Under the Rosebush
We humans are, as a rule, ridiculously bad at keeping secrets. There’s a reason for sayings like “two people can keep a secret if one of them is dead”. It comes from us being social critters who like to belong to something – and to some extent need to belong to something. Whether that something is a tribe, or a fandom, well, that’s a cultural thing, but all of us have this built-in need to belong to some group of humans.
Which of course means that the secrets of the group, whatever they might be, are shared with its members, and – almost inevitably – leak out sooner or later. Because another big part of the social critter thing is the mix of curiosity and communication that goes along side the social aspect. In other words, we gossip.
It’s totally human to hear a conversation, listen in, and pass on the juicy bits to a friend who you think would find it interesting or needs to know it. That particular trait is why the fastest way to find out what’s going on in any organization is to plug into the gossip chain.
And, of course, to remember that each tale gets a bit distorted in the telling so you’re going to get a different perspective if you’re hearing it fifth-hand than if you hear it direct from the source.
One of the best uses of this was in Pratchett’s The Fifth Elephant when Vimes was traveling to Uberwald and his carriage was stopped by a couple of highwaymen (I think. It’s a while since I last read it so I may be off on the details. And more, because I’m just as human and fallible as anyone else here). He kills one of them and reflects that by the time he arrives it’s likely to be a case of him single-handedly fighting off a small army, killing them all, and a dog that happened to be in the vicinity.
He’s right, of course, with the result that “… and a dog…” finds its way into the book in multiple places. Which, given how much werewolf clans play into said book, is yet another layer of Pratchettian artistry (Of course, Pratchett was the kind of writer who could take a running joke, flesh it out into a tragedy, and still use it as a joke afterwards. I only aspire to a measurable fraction of such greatness).

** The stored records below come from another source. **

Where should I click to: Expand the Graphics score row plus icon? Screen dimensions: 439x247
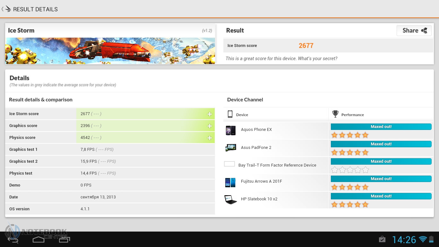(x=210, y=126)
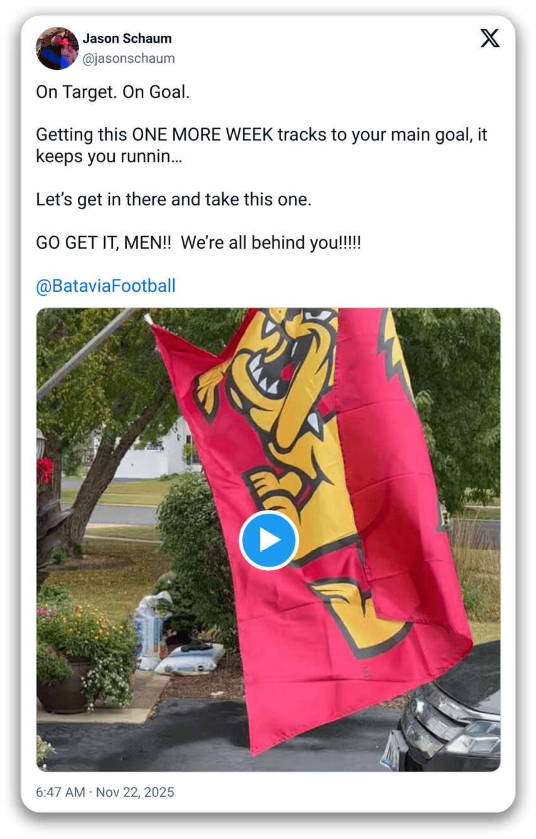536x839 pixels.
Task: Click the flower pot in the video
Action: click(x=63, y=685)

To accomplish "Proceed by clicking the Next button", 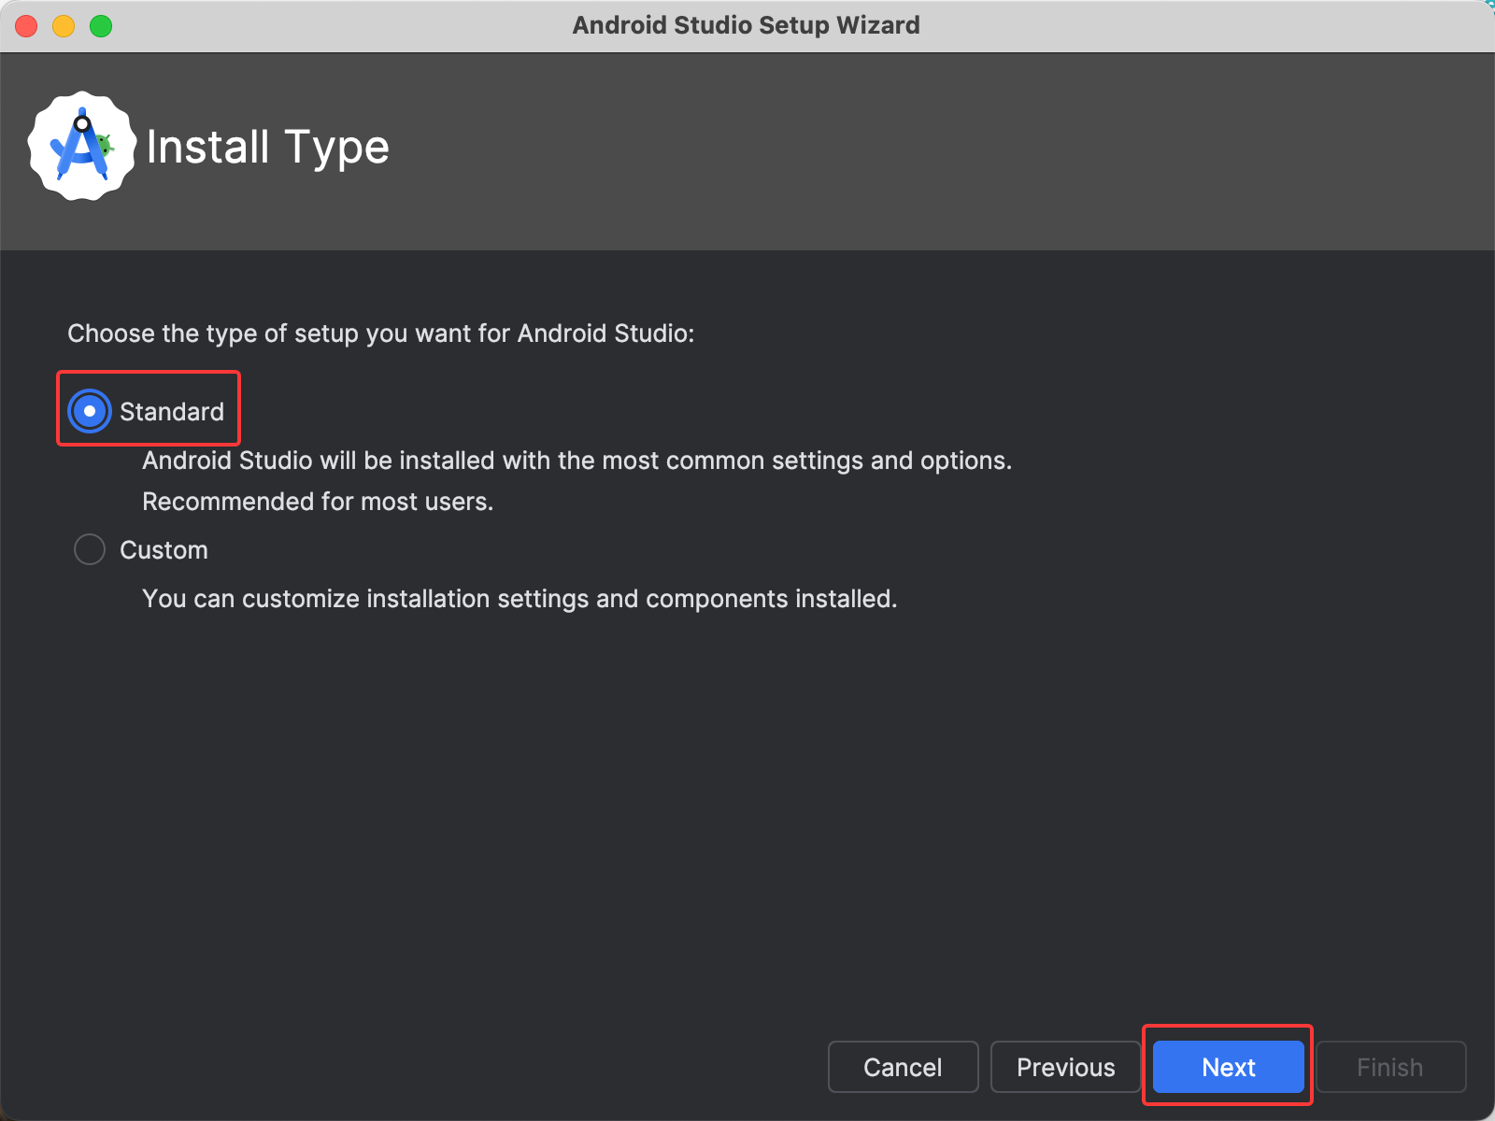I will pos(1228,1067).
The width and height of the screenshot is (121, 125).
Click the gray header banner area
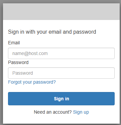(x=61, y=12)
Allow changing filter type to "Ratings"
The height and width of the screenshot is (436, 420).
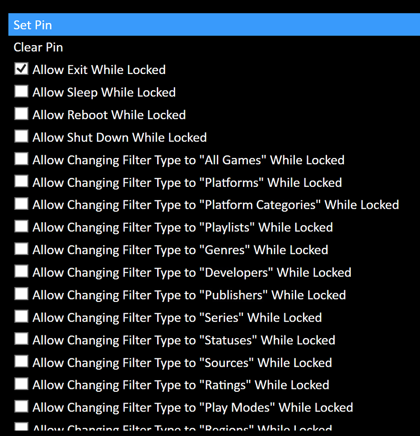pyautogui.click(x=21, y=385)
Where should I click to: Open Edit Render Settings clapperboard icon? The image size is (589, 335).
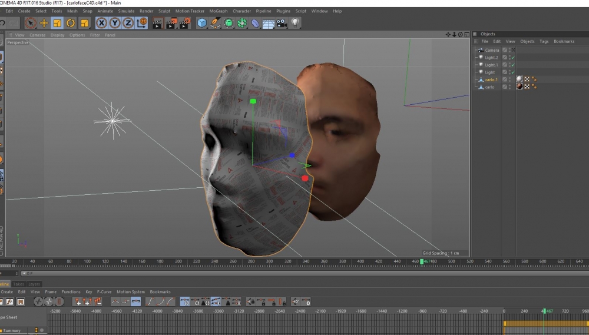point(184,23)
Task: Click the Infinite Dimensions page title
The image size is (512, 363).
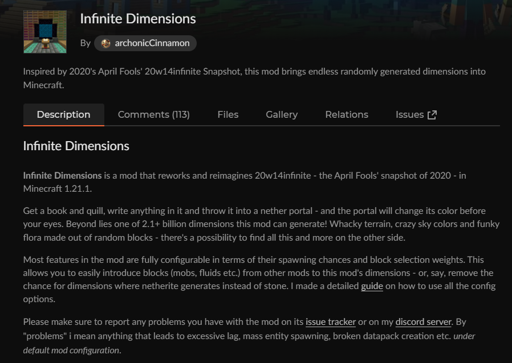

So, we suck at keeping secrets, but we absolutely have to keep a lot of them. There’s business confidentiality (something that the trad publishing industry unquestionably sucks at – which is perfectly understandable given how all the editors know all the other editors and they lunch or otherwise meet at venues involving alcohol frequently enough that secrets are going to spill. Collusion doesn’t need to be inferred when the field is small enough that human nature will give you the same result (which does not necessarily exclude collusion, incidentally. It just means that collusion isn’t necessary to get the bizarre skewedness and almost incestuous behavior)), private things between friends, employer-employee confidentiality, contractual requirements to keep one’s mouth shut about certain topics, not to mention the various things that go through a person’s head which would have Very Bad Results if said thoughts were to be aired in public.
And yet, sooner or later, most of them do find their way out to the public. Even the very private thoughts.
And then, because we filter things we learn through our experience, they get passed on and distorted, so what ultimately becomes public knowledge is, absent high quality primary sources, rather like the end result of passing a novel though an MMORPG session of Telephone (I knew that game as Chinese Whispers).
Sadly, I don’t see this happen too often in books, probably because of fact that life doesn’t have to make sense, where stories usually do (even if the sense they make is only to their own internal rules). Well, that, and it’s bloody difficult to do.
I hope to get it right eventually. Until I do, it shall only see the light of day in shitty fanfic forever hidden on my hard drive.